#### [ページ抜粋]
+++++

終活連載コラム第4回『新相続法を知って活用しよう!〜死を考えることで生きることを考える〜』

これからの時代に必要とされる『供養のコーディネート』
「供養のカタチ」の代表 石原 千晶さんの終活コラム。

第4回目は『新相続法を知って活用しよう!〜死を考えることで生きることを考える〜』

みなさんこんにちは!
供養のカタチの石原です。

前回は、終活において知っておくと便利な様々な制度についてお話しさせて頂きました。
今回は、7月に40年ぶりに法改正された、新しい相続法のお話です。
これまでは、故人の死亡により故人の預貯金などの口座が凍結され、夫婦であっても家族であっても引き出せなくなる、いわゆる「凍結口座」が行われてきました。
しかし、口座の凍結によって葬儀費用や病院・施設代金などの支払いに家族の生活が困窮するケースが少なくありませんでした。
そこで!なんと今回の法改正では、家庭裁判所での申請や手続きを経ずに、相続人なら一定の金額を引き出せるようなったのです!
これは本当に沢山の方が助かる法改正で、メディアでも多く取り上げられました。
特に葬儀は目まぐるしく進む上、何かと入り用になります。家族それぞれが費用を立て替えると、後からの精算が複雑になり、「争続」の種になりかねません。
改正前同様、相続人を確定する戸籍の取得は必要ですが、相続人全員の同意がなくても単独の相続人からの申し出による払い戻しができます。

+++++

#### [記録資料]
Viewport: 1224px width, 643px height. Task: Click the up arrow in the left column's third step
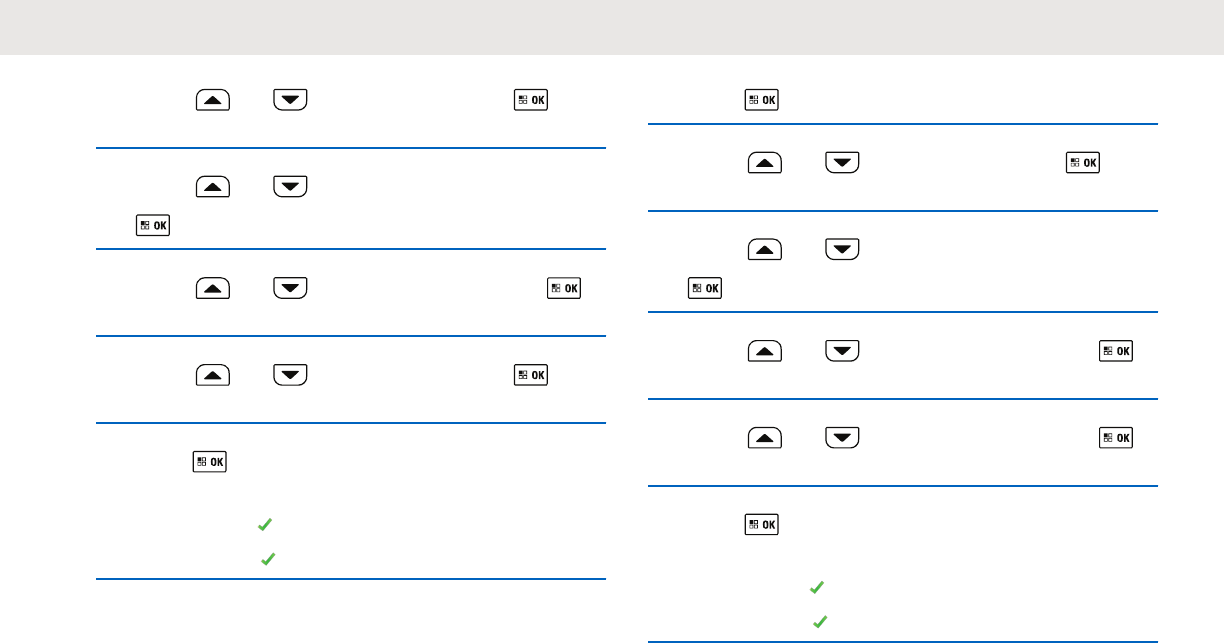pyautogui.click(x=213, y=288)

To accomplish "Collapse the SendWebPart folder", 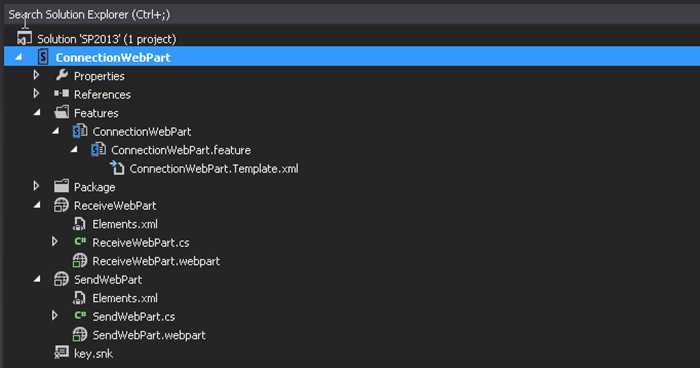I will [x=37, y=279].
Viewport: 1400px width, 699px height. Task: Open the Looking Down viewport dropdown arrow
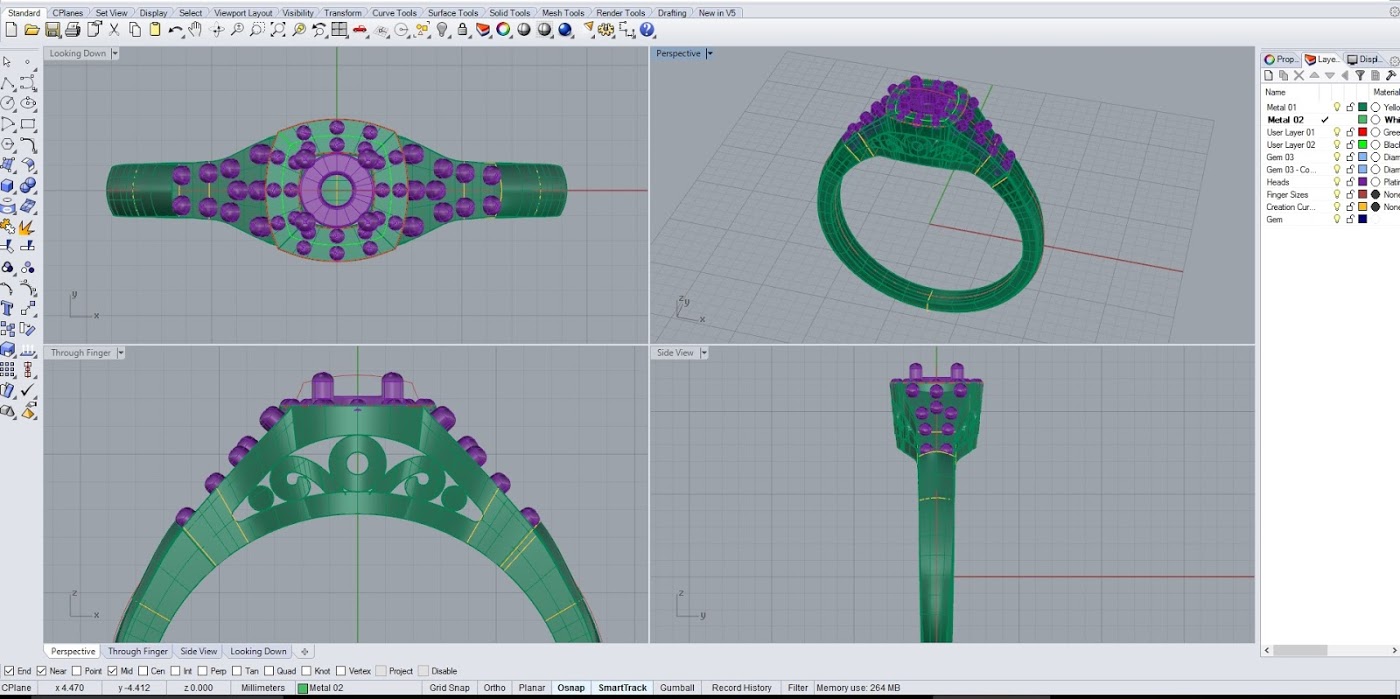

+++++

#### [課題 1]
相続法のコラムの「しかし、口座の凍結によって葬」から「これは本当に沢山の方が助かる法改正で、メディアでも多く取り上げられました。」までの全文を書き写し、その中の「メディア」を「報道」に差し替えること。
#### [課題 2]
相続法のコラムの最後の文の後から、続きの段落を書き上げてください。
資料はここでは一切使わない。

#### [解答欄 1]
しかし、口座の凍結によって葬儀費用や病院・施設代金などの支払いに家族の生活が困窮するケースが少なくありませんでした。
そこで!なんと今回の法改正では、家庭裁判所での申請や手続きを経ずに、相続人なら一定の金額を引き出せるようなったのです!
これは本当に沢山の方が助かる法改正で、報道でも多く取り上げられました。

#### [解答欄 2]
しかし、単独で払い戻しをすることができる額は、
相続開始時の故人の預貯金額残高(口座基準)
の1/3
× 相続人の法定相続分
になります。
加えて、金融機関ごとに150万円が上限になります。
注意が必要なのは、あくまでも相続が確定する前の段階で必要な諸経費に充当できるよう金融機関が仮に支払うだけの、いわば仮払いです。
例えば、故人のご主人の口座から、150万円上限いっぱい奥様が引き出された場合、奥様が元々相続予定だった金額からその150万円を先に支払われた形になります。
ですから、財産分与の際、奥様にはその150万円が引かれた金額が支払われることになります。
とはいえ、病院の清算や、特に葬儀費用は思っていたよりも高額になりますので、手元に現金があるのとないのとでは精神的に大きな違いになります。
例えば葬儀。広告でよく見かける、「家族30万円」を見て、30万円で葬儀をあげられると思っていたらそうはいきません。
これはあくまでも祭壇料のみの場合がほとんどで、これだけでは葬儀はあげられません。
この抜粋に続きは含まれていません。